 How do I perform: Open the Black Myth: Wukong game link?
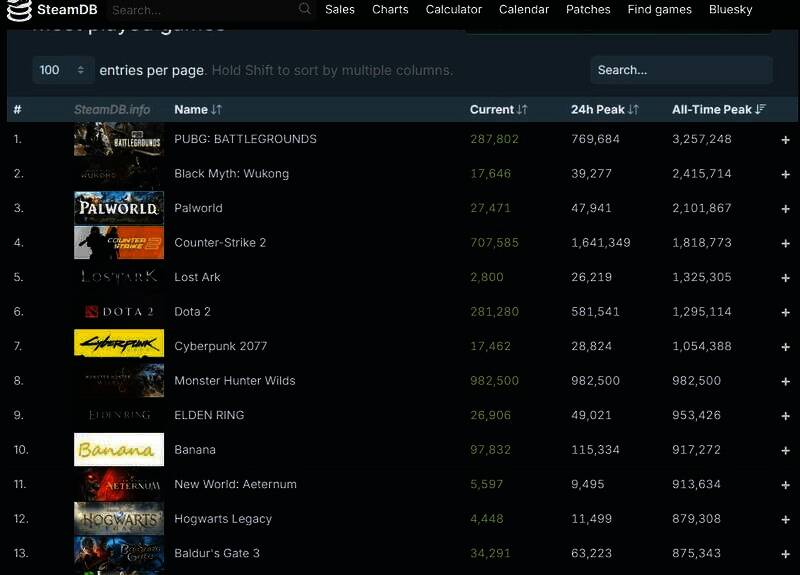click(231, 174)
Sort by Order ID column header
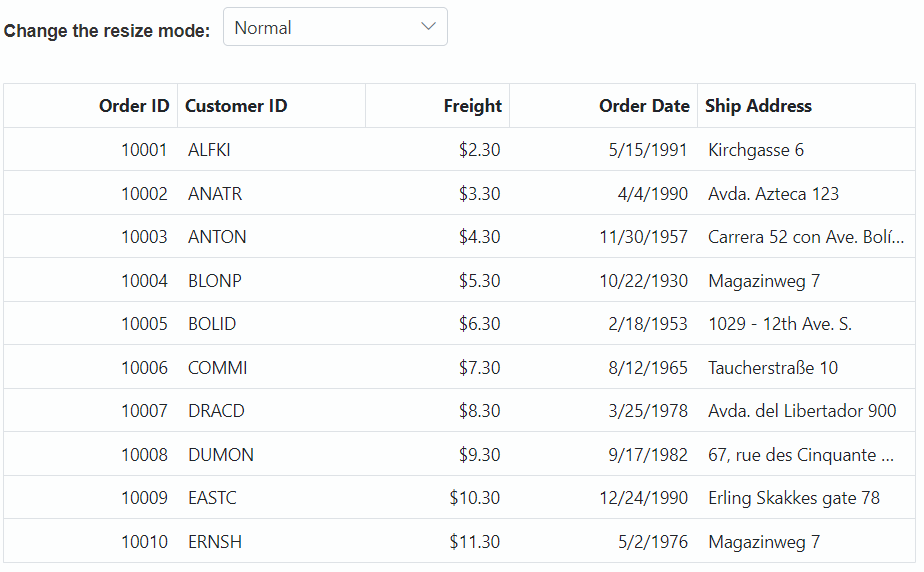924x572 pixels. 91,106
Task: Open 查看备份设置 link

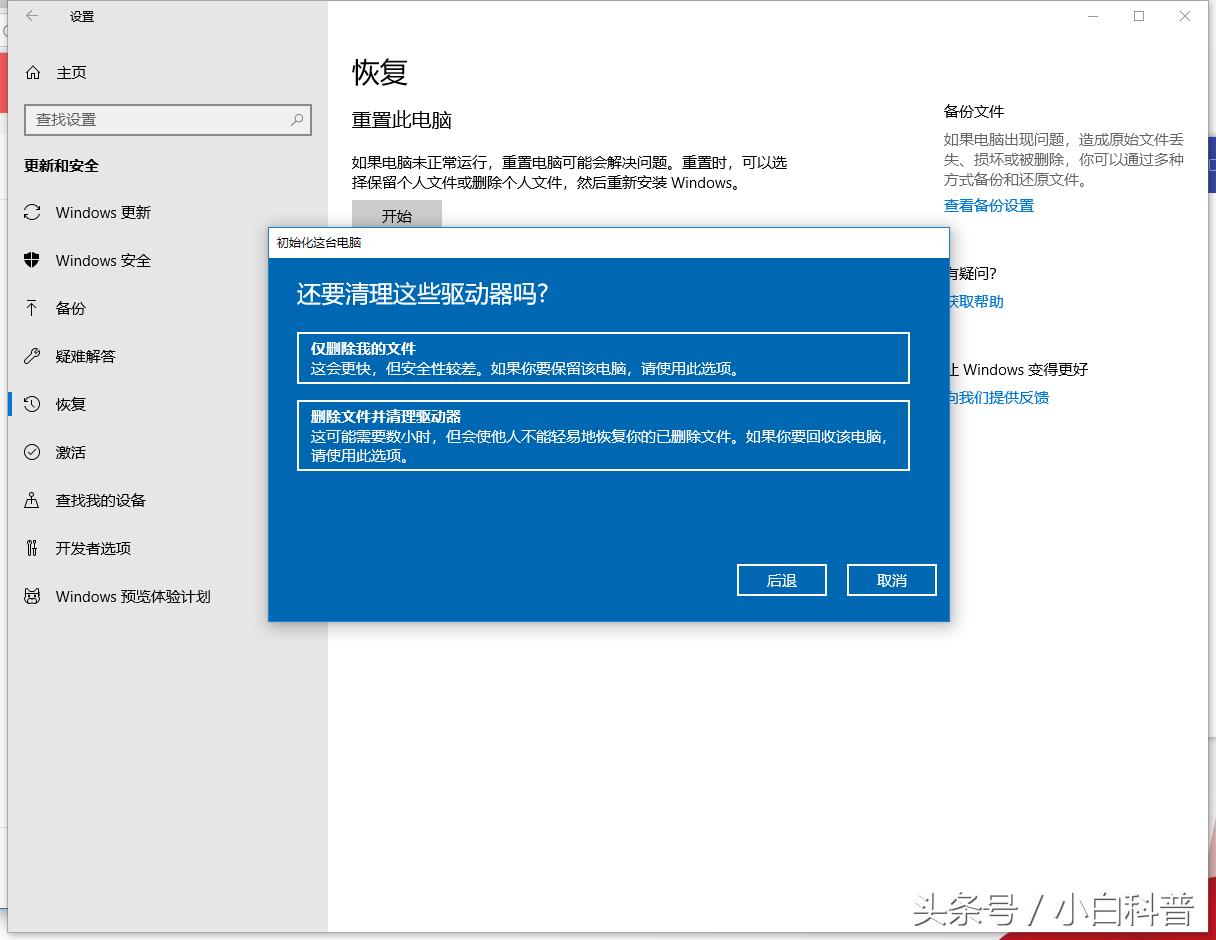Action: tap(988, 205)
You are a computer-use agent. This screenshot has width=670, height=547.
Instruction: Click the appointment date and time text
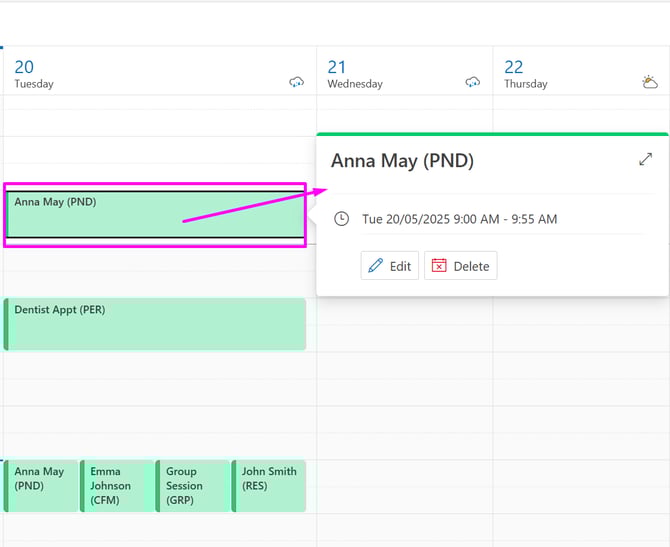click(459, 219)
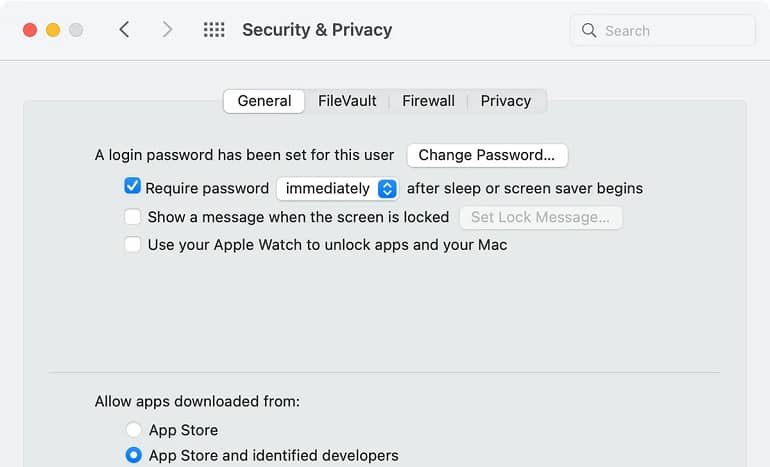Select the App Store radio option
This screenshot has width=770, height=467.
click(x=134, y=430)
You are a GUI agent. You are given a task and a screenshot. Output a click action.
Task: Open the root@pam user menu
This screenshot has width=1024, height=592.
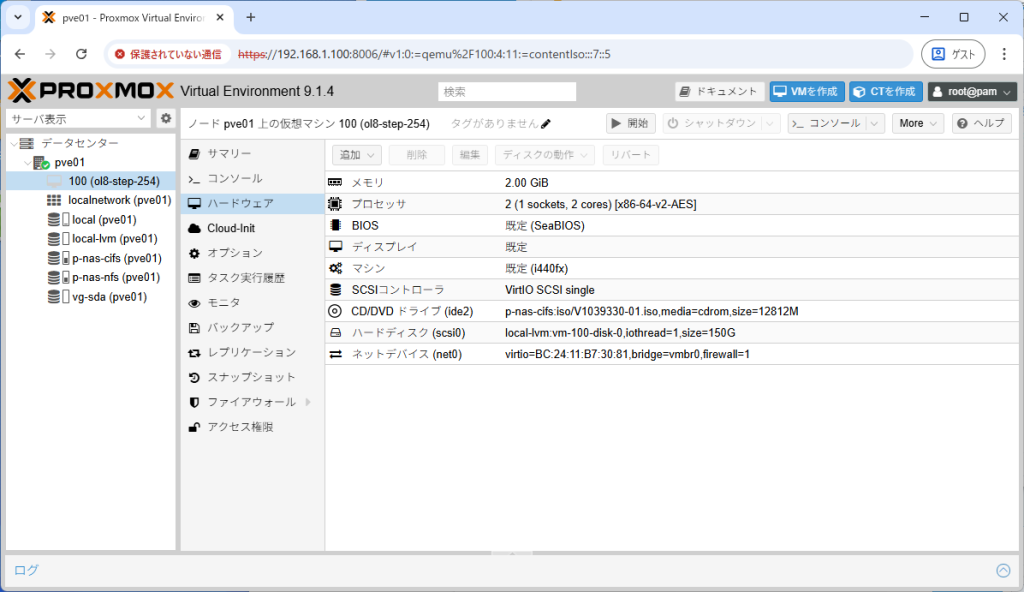972,92
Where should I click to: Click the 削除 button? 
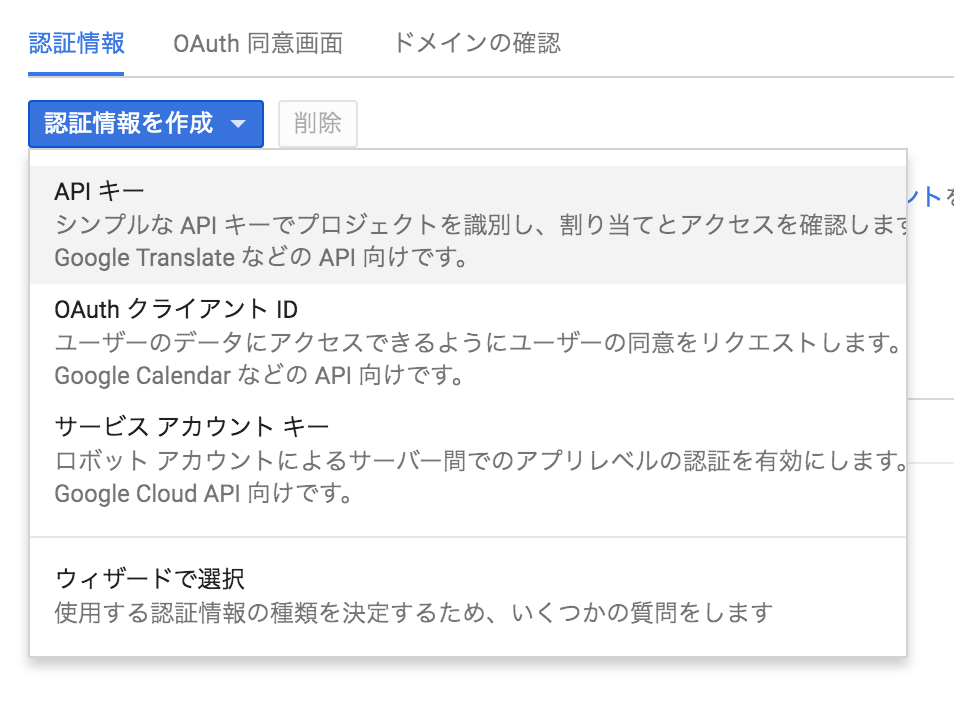317,123
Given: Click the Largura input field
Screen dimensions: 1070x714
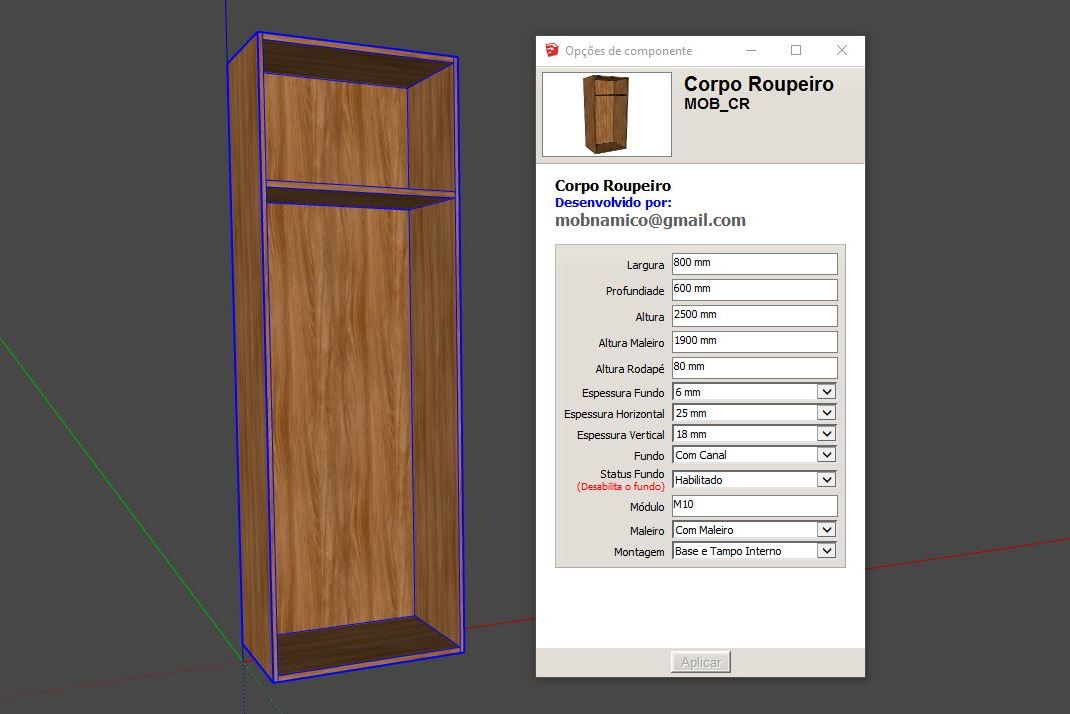Looking at the screenshot, I should (754, 263).
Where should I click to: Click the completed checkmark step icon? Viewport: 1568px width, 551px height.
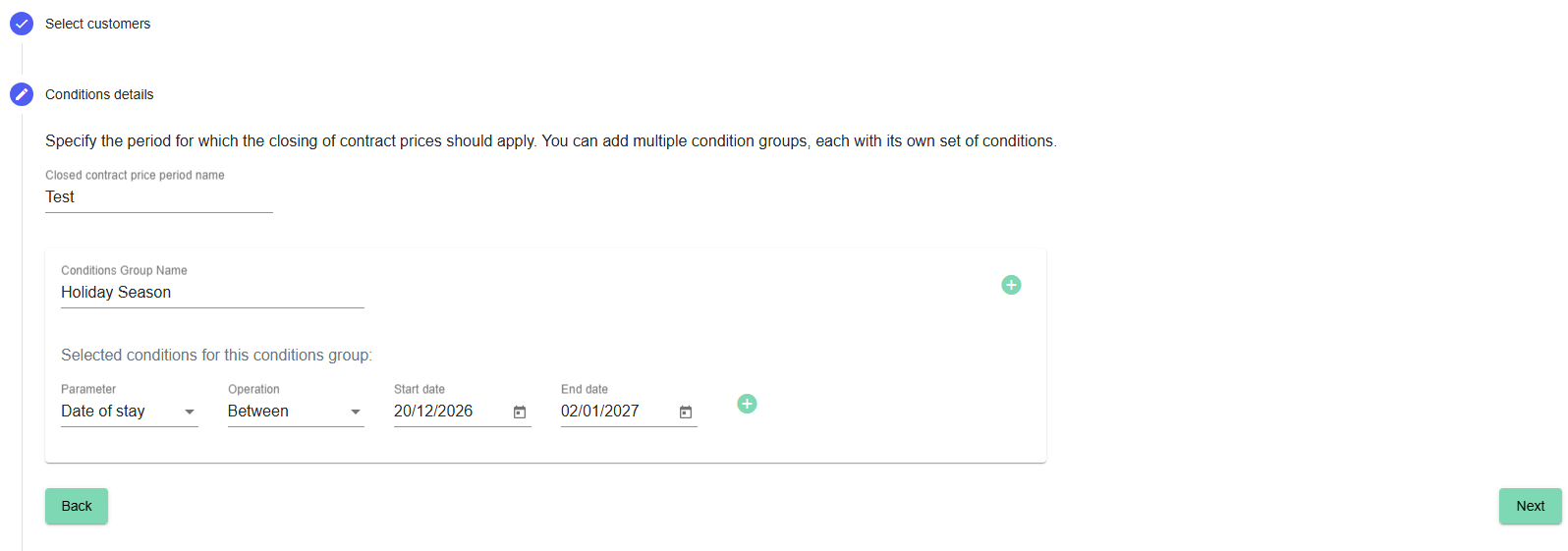point(22,24)
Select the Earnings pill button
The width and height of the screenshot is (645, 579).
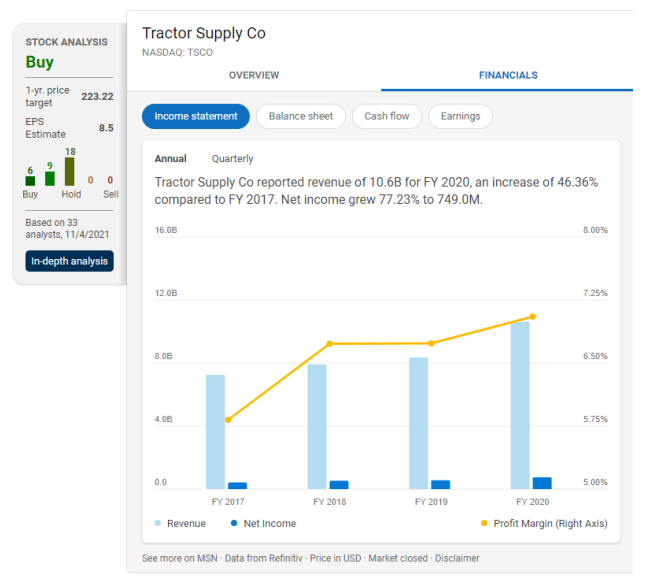(x=460, y=116)
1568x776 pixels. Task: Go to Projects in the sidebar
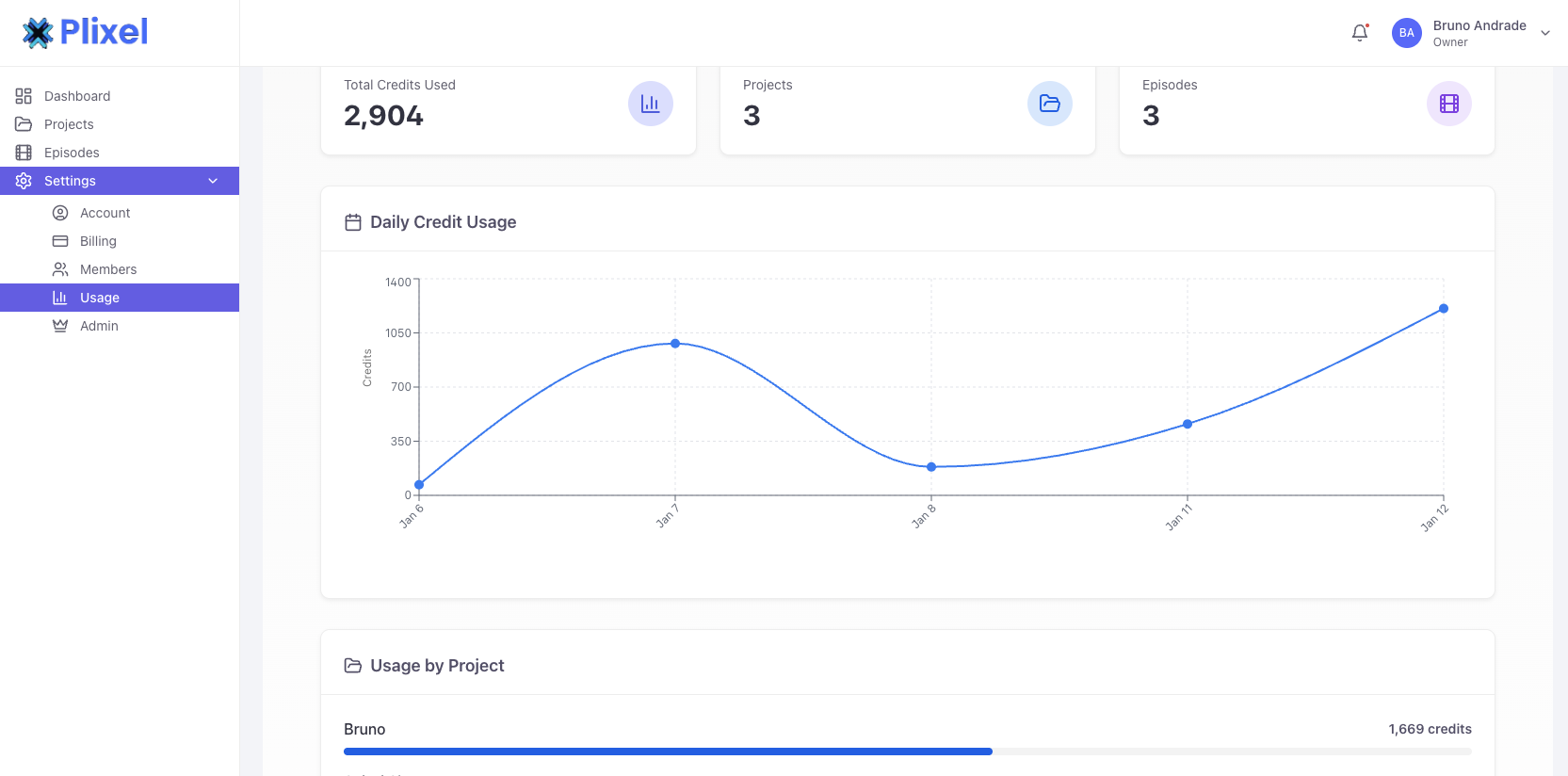click(x=69, y=124)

EXERCISE AIM. All of the data is to be returned exactly, with no pictures included.

EXPECTED ANSWER.
 How do I perform: Open the Black Myth: Wukong game link?
click(231, 174)
Sort by Order ID column header
924x572 pixels. 91,106
Task: Open 查看备份设置 link

Action: tap(988, 205)
You are a computer-use agent. This screenshot has width=670, height=547.
Instruction: Click the appointment date and time text
click(459, 219)
Select the App Store radio option
This screenshot has width=770, height=467.
click(x=134, y=430)
You are a GUI agent. You are given a task and a screenshot. Output a click action.
Task: Open the root@pam user menu
This screenshot has width=1024, height=592.
972,92
Where should I click to: Click the 削除 button? 
317,123
Given: Click the Largura input field
Screen dimensions: 1070x714
Looking at the screenshot, I should (754, 263).
Where should I click to: Click the completed checkmark step icon? Viewport: 1568px width, 551px height.
point(22,24)
Select the Earnings pill button
The width and height of the screenshot is (645, 579).
(x=460, y=116)
1568x776 pixels. Task: Go to Projects in the sidebar
click(x=69, y=124)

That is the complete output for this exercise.